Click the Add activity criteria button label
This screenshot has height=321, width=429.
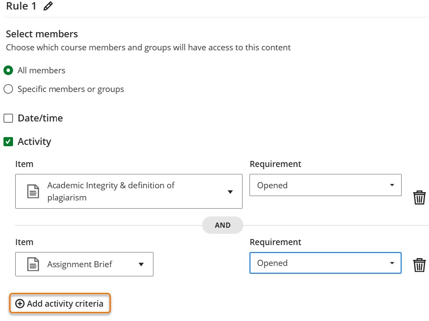[65, 304]
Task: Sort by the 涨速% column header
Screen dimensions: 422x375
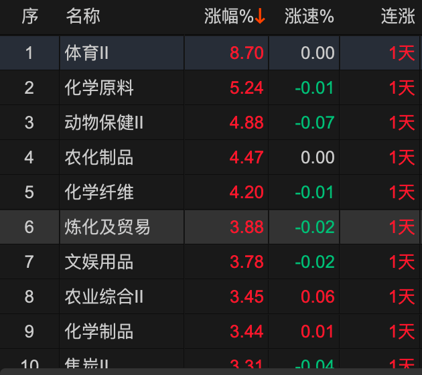Action: point(309,17)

Goal —
Change "column header" to "table header" throughout the listing and reproduce every line with no other edits. Omit the pictures from the output.

Full response —
Click the Add activity criteria button label
This screenshot has height=321, width=429.
[65, 304]
Task: Sort by the 涨速% table header
Screen dimensions: 422x375
Action: point(309,17)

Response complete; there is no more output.